== ИСХОДНЫЙ ТЕКСТ ==

---+---

Как быть при всем при этом со стратегией создания единого фронта противостояния с Западом и с Америкой? Как управляться с населением, когда бедность охватывает 40%, а 15–20 из этих сорока – фактические нищие? Больше 60% наших сограждан живут в малых городах и селах. Именно здесь, на социальной периферии, по-прежнему доминируют государственно-патерналистские ориентации. У такого населения практически нет ни материальных, ни духовных ресурсов или социальных средств изменить свое положение, подняться из хронической депрессии.
Надо иметь в виду, что на всю эту хаотичную массу населения – постоянно беднеющего и пополняющего число безработных (Ленин в начале ХХ века говорил о «пауперизации пауперов»…), никак не структурированную политическими организациями и гражданскими формированиями – накладывается растущая едва ли не по экспоненте коррупция, которая господствует практически во всех сферах общества и на всех уровнях власти, включая – согласно многочисленным публикациям – самую высшую, во главе с президентом и премьер-министром. Коррупция – как одно из самых разрушительных следствий отсутствия структурно-функциональной дифференциации, специализации, современного социального устройства и современной общественной жизни.
«А может быть, ты скажешь мне, что при таких условиях жить невозможно. «Невозможно» – это не совсем так, а что «противно» жить – это верно».

---+---

== ВЫДЕРЖКИ ИЗ ДАТАСЕТА ==
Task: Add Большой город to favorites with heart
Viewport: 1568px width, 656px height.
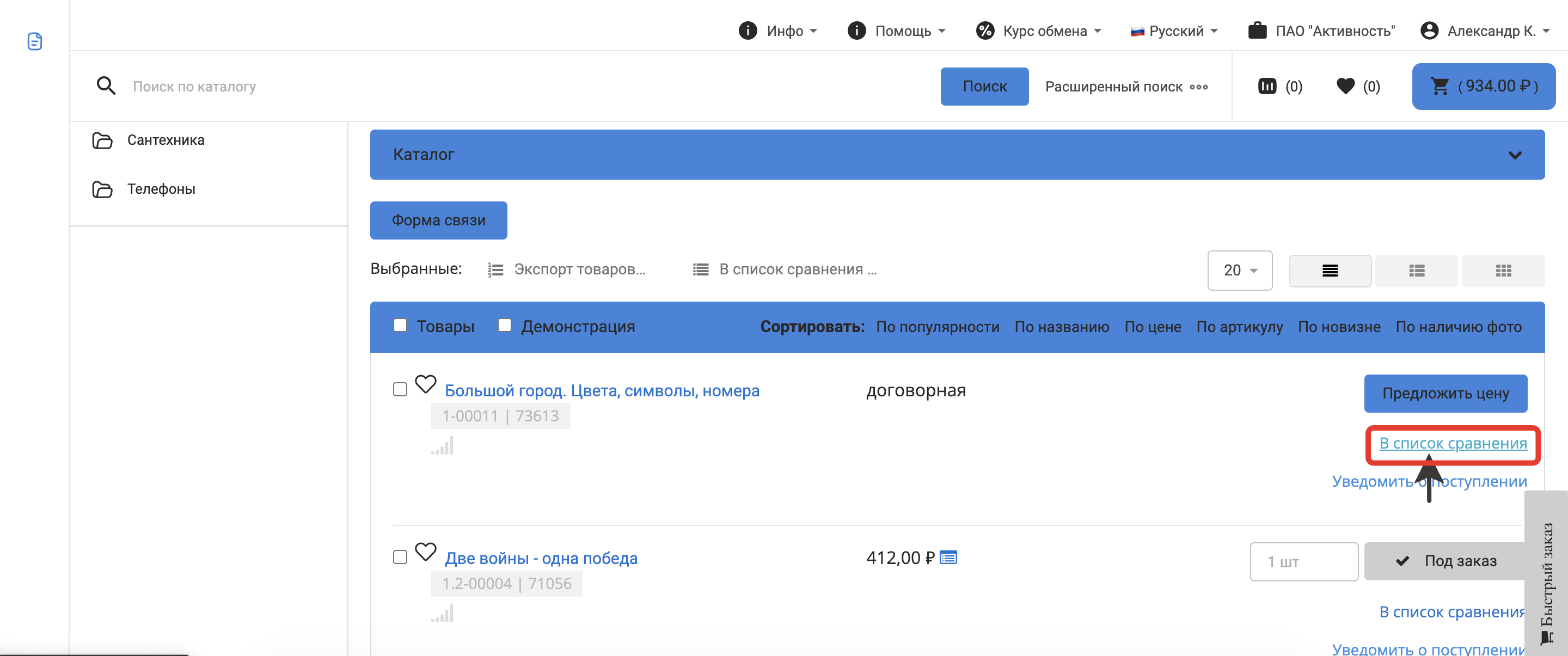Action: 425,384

---+---

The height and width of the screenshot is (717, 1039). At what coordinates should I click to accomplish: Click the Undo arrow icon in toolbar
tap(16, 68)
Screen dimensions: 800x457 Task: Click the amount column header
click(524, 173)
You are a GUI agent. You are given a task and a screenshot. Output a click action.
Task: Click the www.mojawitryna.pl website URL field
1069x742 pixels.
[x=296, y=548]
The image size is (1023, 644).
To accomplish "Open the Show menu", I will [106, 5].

---+---

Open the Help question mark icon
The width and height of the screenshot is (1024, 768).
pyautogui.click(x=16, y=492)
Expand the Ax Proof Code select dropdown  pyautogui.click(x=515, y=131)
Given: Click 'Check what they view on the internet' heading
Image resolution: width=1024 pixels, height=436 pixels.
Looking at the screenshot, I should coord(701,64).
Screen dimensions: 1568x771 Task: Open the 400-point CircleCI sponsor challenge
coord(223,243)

---+---

== ЗАДАНИЕ 1 ==
Процитируйте из текста о бедности и коррупции всё, начиная со слов «Надо иметь в» и вниз до слов «современной общественной жизни.».
== ЗАДАНИЕ 2 ==
Как мог бы дальше развиваться текст о бедности и коррупции? Продолжите его сразу после последнего приведённого предложения.

== ОЖИДАЕМЫЙ ОТВЕТ 1 ==
Надо иметь в виду, что на всю эту хаотичную массу населения – постоянно беднеющего и пополняющего число безработных (Ленин в начале ХХ века говорил о «пауперизации пауперов»…), никак не структурированную политическими организациями и гражданскими формированиями – накладывается растущая едва ли не по экспоненте коррупция, которая господствует практически во всех сферах общества и на всех уровнях власти, включая – согласно многочисленным публикациям – самую высшую, во главе с президентом и премьер-министром. Коррупция – как одно из самых разрушительных следствий отсутствия структурно-функциональной дифференциации, специализации, современного социального устройства и современной общественной жизни.

== ОЖИДАЕМЫЙ ОТВЕТ 2 ==
Полтора столетия, минувшие с тех пор, как эти строки написал М.Е. Салтыков-Щедрин, Россия по-прежнему топчется на месте.
Движение, как известно, – жизнь. Отсутствие жизни – смерть. Сегодняшние «Бог, Царь и Отечество», олицетворенные Путиным, предлагают нам согласиться с тем, что общероссийская утренняя гимнастика («вставание с колен» под барабаны и фанфары) означает движение – то есть жизнь. И все им верят. С фигой в кармане. И с готовностью добить их, когда упадут.
Но упадем – все вместе.
На самом деле продолжать такую имитацию развития означает гарантировать очень скорый конец для того культурно-исторического феномена, который пока еще известен как Россия.
Эту работу Юрий Николаевич Афанасьев написал специально для «Новой газеты».
05.12.2008
Борис Стругацкий – Юрию Афанасьеву:
За существование России я спокоен: время еще не пришло
Дорогой Юрий Николаевич!
Давно (с незабвенных времен «самиздата») не получал я такого удовольствия от публицистики, как при чтении Вашей статьи. Я знаю, конечно, что ничего не изменит она и не заполнит ни в какой мере всепобеждающую Пустоту, но она высечет, я уверен, десятки и сотни искр из родственных душ, которые есть, которые всегда были и которые будут всегда, – потому что Мир устроен так, а не иначе! Черт побери, он устроен так, чтобы родственные души были всегда и перекликались бы через Пустоту, вопреки Пустоте и в ущерб этой Пустоте, какой бы неодолимой она нам ни представлялась.
Я позволил себе несколько замечаний-дополнений к Вашему тексту не в надежде даже, что они представят для Вас какой-то интерес, а потому только, что они показались мне уместными.
Россия снова перед выбором: то ли все то, что уже довольно отчетливо просматривается в окружающей нас реальности, – ордынско-византийский политический курс властвования, традиционная русская геополитика, советское мессианство, всепоглощающая коррупция и путинская зачистка политического пространства России. То ли…
Я совсем не уверен, что у нас есть время для размышлений о каких-то альтернативах. Тем более для их реализации.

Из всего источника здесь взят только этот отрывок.